Embora o SUS tenha sido desenvolvido com o objetivo de promover um atendimento humanizado, a medicina ocidental, que foca apenas na doença e não vê o paciente em sua completude, ainda é muito presente no seu cotidiano. Diante disso, como é possível manter a humanidade nesse ambiente depois de tantos anos de profissão? Quais aspectos contribuíram para que o senhor se mantivesse um profissional humanizado?

DX: O contexto do trabalho voltado ao paciente oncológico é chocante! Torna-nos mais humildes, mais humanos e conscientes da nossa “humanidade” efêmera. Somos obrigados constantemente a refletirmos sobre nossas prioridades, nossas dores e problemas. A cada dia que adentramos em nosso local de trabalho, tomamos “um choque de realidade” e percebemos o quão insignificante são nossos problemas e o quão mesquinho somos em diversas situações do nosso cotidiano. Antes de aprendermos sobre humanidade, aprendemos a ser humildes. Essa é a maior lição que tiramos dos pacientes oncológicos: A humildade! Para servir precisamos ser humildes. Para lidarmos com pessoas em que a vida pode se extinguir de uma hora para outra é preciso humildade. É compreender que na hora de maior dor, incerteza e tristeza, onde o ser humano se encontra despido de qualquer couraça, ele nos permite conhecer seus medos, suas fraquezas e seus anseios; Compartilhando conosco e nos ensinando a sermos humildes. No final, somos nós que aprendemos a maior lição que um profissional pode receber fora do sistema frio educacional, aprendemos a ser humildes e nossos mestres, nossos pacientes. Depois, e somente depois da humildade, tentamos professar o atendimento humanizado.
Em se tratando de atendimento humanizado, talvez para nós fisioterapeutas, seja mais natural do que para outras classes profissionais, uma vez que aprendemos desde a vida acadêmica a prestar atenção em nosso paciente; a celebrarmos a menor vitória, como se fosse a nossa própria; a chorar quando perdemos este ou aquele paciente que éramos responsáveis; Ao nos silenciar com a angústia daqueles que sofrem mais do que nós e ao reconhecer que somos apenas um ser humano ao lado de outro ser humano no final das contas.

Sabendo que parte da sua formação se deu no exterior, em que aspectos o modo de pesquisar e de tratar os temas relacionados à saúde divergem da forma como isso se dá no Brasil? Quais deles poderiam ser incorporados no nosso sistema para que a fisioterapia consiga avançar, principalmente em relação à área oncofuncional?

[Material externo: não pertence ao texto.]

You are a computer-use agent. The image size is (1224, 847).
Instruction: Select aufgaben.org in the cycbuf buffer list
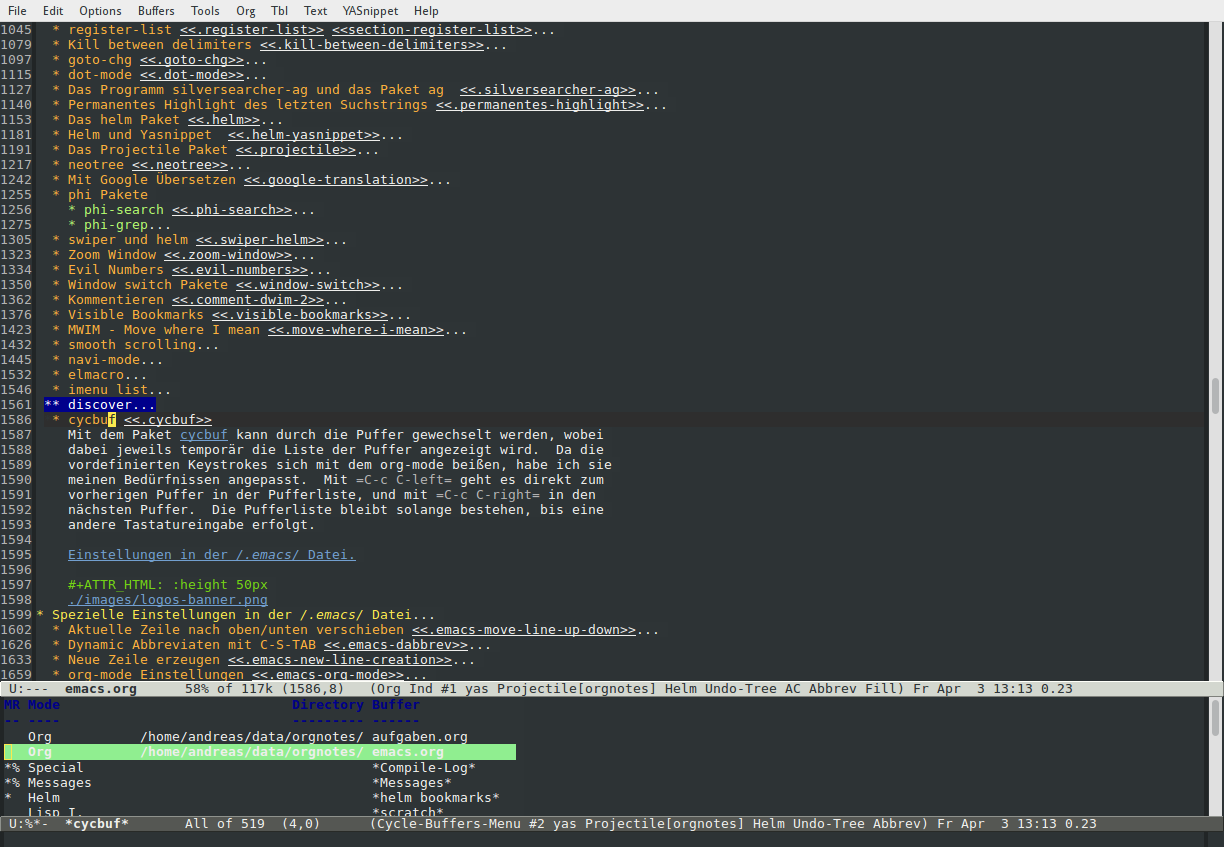(x=419, y=737)
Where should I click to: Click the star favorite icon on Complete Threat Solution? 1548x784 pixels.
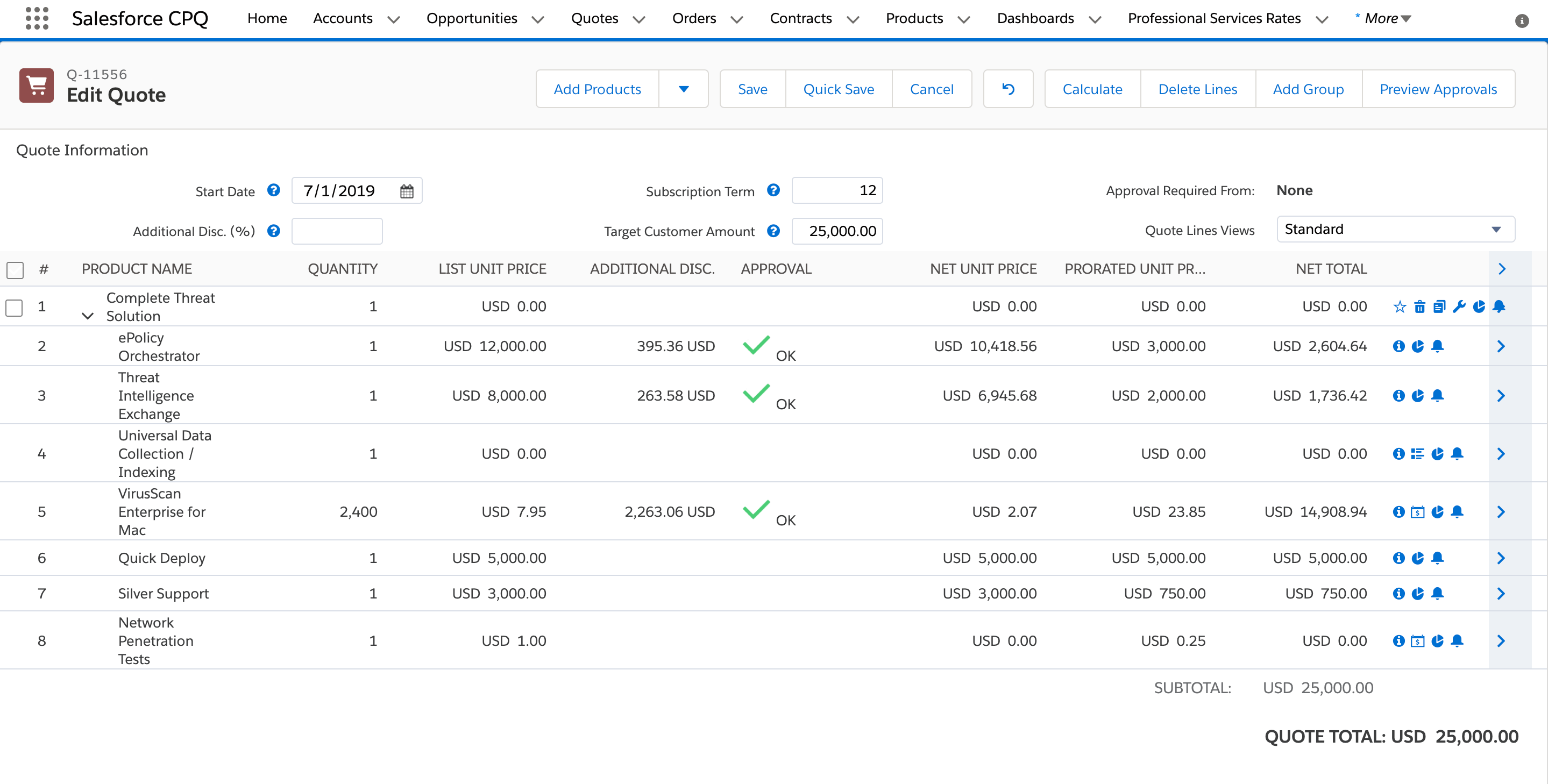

Primeiramente, conseguiremos avançar enquanto especialidade no momento em que a sociedade perceber a importância do nosso trabalho. Uma vez em que deixarmos de “jogar” nossos doentes em um local longe dos olhos e, trazendo-os à luz, passemos a reconhecer como um problema de todos nós.
Nossa associação a ABFO – Associação Brasileira de Fisioterapia em Oncologia está desenvolvendo um trabalho fenomenal frente às adequações e padronizações necessárias para uma prestação de serviços com alto padrão de excelência e para tanto, todos os profissionais ligadas a ela, encontram-se neste momento contribuindo para tal feito e realmente desconheço um País em que esse esforço tenha sido feito ou realizado em se tratando de reabilitação voltada ao paciente oncológico.

A pesquisa no Brasil ainda engatinha quando falamos de fisioterapia em oncologia, mas diante das dificuldades, estamos indo bem. Prefiro enaltecer o trabalho dos nossos pesquisadores e profissionais que atuam diariamente junto ao paciente oncológico mesmo diante de tantas dificuldades, a criticar a morosidade, a burocracia e tudo aquilo que desfere um pontapé nas boas intenções dos meus compatriotas. Prefiro me concentrar no positivo, não sou ingênuo, existem diferenças abismais, mas sou brasileiro e tenho certeza que estamos construindo um futuro promissor para nossa especialidade e principalmente, garantindo que os pacientes oncológicos recebam de fato, o atendimento digno que merecem.